The width of the address depends naturally on the memory size, for example a 128 MB memory requires log2(128M)=7b +20b=27 bits. The address organization is depicted in Figure 3. Although Figure 2 suggests a hierarchical organization of the addresses, the DRAM addressing is usually organized by placing the bank decode bits in between the column bits and the row bits. The “Min Bytes” box denotes the DRAM data width. DRAMs used in high performance SoC may typically have data width range from 2 to 8 bytes1. To this end, the minimum number of bits needed to represent the DRAM data width may be calculated as the log2(data width in bytes). The DRAM BL (or burstlength) denotes the minimum granularity at which DRAM accesses are done. In other words, each access to the DRAM always returns BL number of transfers for RD, and writes BL number of transfers for WR. DRAM BL, multiplied by the Min Bytes, thus returns the minimum number of bytes that are transferred per access. BL is usually constant per DDR type. For example, DDR-2 allows BL of 4 or 8, but DDR-3 imposes a BL of 8.
The column bits, which start at the top of Min Bytes and go until the start of the Bank bit, denote the number of columns bits per row. Typically, there are 1024 columns per row which means 10 column bits. Once the row is activated, multiple accesses from that row may be performed with minimum latency. On the other hand, latency for access is maximized when i) the DRAM is refreshed and ii) when the row has to be closed and a new row has to be opened. The DRAM requires periodic refreshes to keep the data active. These refreshes require the active row to be closed down, followed by the refresh operation. A request that arrives during this operation must wait for the refresh to be completed before accessing the DRAM. The other reason for increased latency is called the page miss. When a particular row is active, and a request is for a different row in the same bank, the active row must be closed and the new row must be opened. This incurs a latency penalty due to the time it takes to close the row and activate a new row.
As mentioned before, the bank bits are interspersed between the column and the row bits. A linearly increasing address will therefore hop banks before hopping rows. Hopping rows on the same bank requires the currently activated row to be closed, and a new row to be activated. Due to the electrical characteristics of the sense amplifiers inside the DRAM, this operation has a significant latency associated with it (in the range of 50-60 ns). However, the DRAM allows multiple banks to be open at the same time. Hence, hopping banks allows for better DRAM utilization than hopping rows. Figure 4 explains this phenomenon by means of an example. The left part of the figure depicts a case where multiple requests are sent to the same bank, but different rows. Therefore, before each request is serviced, the DRAM controller has to close the previous row and open a new row, thus incurring a fixed latency for the request. Hence, two requests are interspersed by a number of idle cycles. The right part of the figure depicts the case where the requests are interleaved between banks. Note that DRAMs can keep multiple banks open at the same time. This provides the controller to send a set of requests to the different banks, and thus amortize the latency. This reduces the number idle DRAM cycles, and thus improves efficiency.

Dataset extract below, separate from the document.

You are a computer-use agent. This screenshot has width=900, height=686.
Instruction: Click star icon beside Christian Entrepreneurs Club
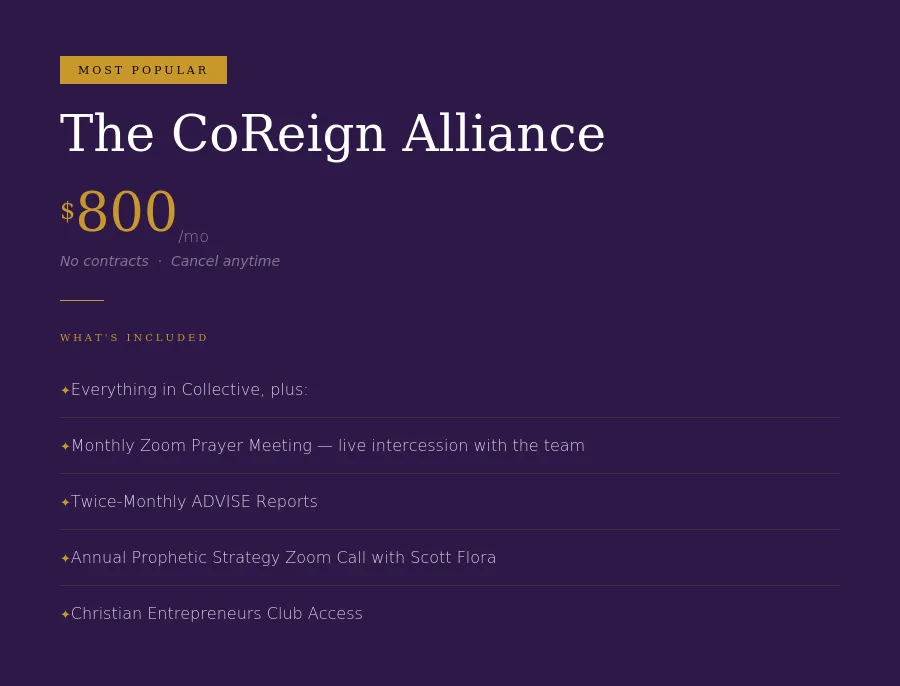(65, 614)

Figure 4: Advantage of bank interleaving of requests
3. DRAM Latencies
In order to do performance analysis of a NoC, the important DRAM parameters have to be identified. From the NoC perspective, the important parameters are those that have maximum impact on the arbitration schemes inside the NoC. In other words, if a different arbitration inside the NoC can significantly affect the latency due to a given parameter, the parameter is an important component of the DRAM model. The DRAM bus frequencies have recently increased from 133 MHz to 200 MHz, and then to 400 MHz and 800 MHz. However, the following parameters are mostly independent of the transfer bandwidth and DRAM’s bus frequency. Consequently, the number of required cycles increases with newer memories. Memory modeling can be correspondingly simplified by associating fixed latency for each of the parameters that impact the NoC performance. The important parameters are described below. The values corresponding to these parameters can be found in either the DDR model specification (for example, Micron DDR model ) or the JEDEC (Joint Electron Device Engineering Council) specification .
1. Access Granularity
DDR memories specify a minimum access granularity per request. A RD request must be of a certain size (computed in bytes). The parameter controlling this in the DRAM is the DRAM burstlength (BL). The DRAM burstlength denotes the number of data words written for WR accesses (or read for RD accesses) per access to the column. This phenomenon is described in Figure 5. Any access to the DRAM must be B x BL number of bytes, where B is the data width in bytes. Since DDR memories use both edges of the clock, this access takes BL/2 number of cycles. If the size of the request is less than B x BL bytes, the DRAM will still use up BL/2 cycles. For example, assume BL = 4, and B = 4. Assume that a request has a size of 8 bytes. It should take 8/ (Bx2) = 1 cycle to service all data words of this request. However, this request will be serviced in BL/2 = 2 cycles, thus introducing one idle cycle in the bus. Hence, this affects only transfers that are less than the minimum granularity
Figure 5: Impact of DRAM burst length BL being larger than 1 word. The size of the word is B bytes, depending on the DRAM.
2. DRAM Refresh
DRAM needs to refresh its rows periodically to retain data. During refresh, no operation is allowed in the DRAM. Refresh can be modeled to occur once every N nanoseconds, when N is usually around 7600. The duration of refresh is around 120 ns. This translates to roughly 130K refreshes per second which reduce the bandwidth by 120/(120+7600) = 1.5%.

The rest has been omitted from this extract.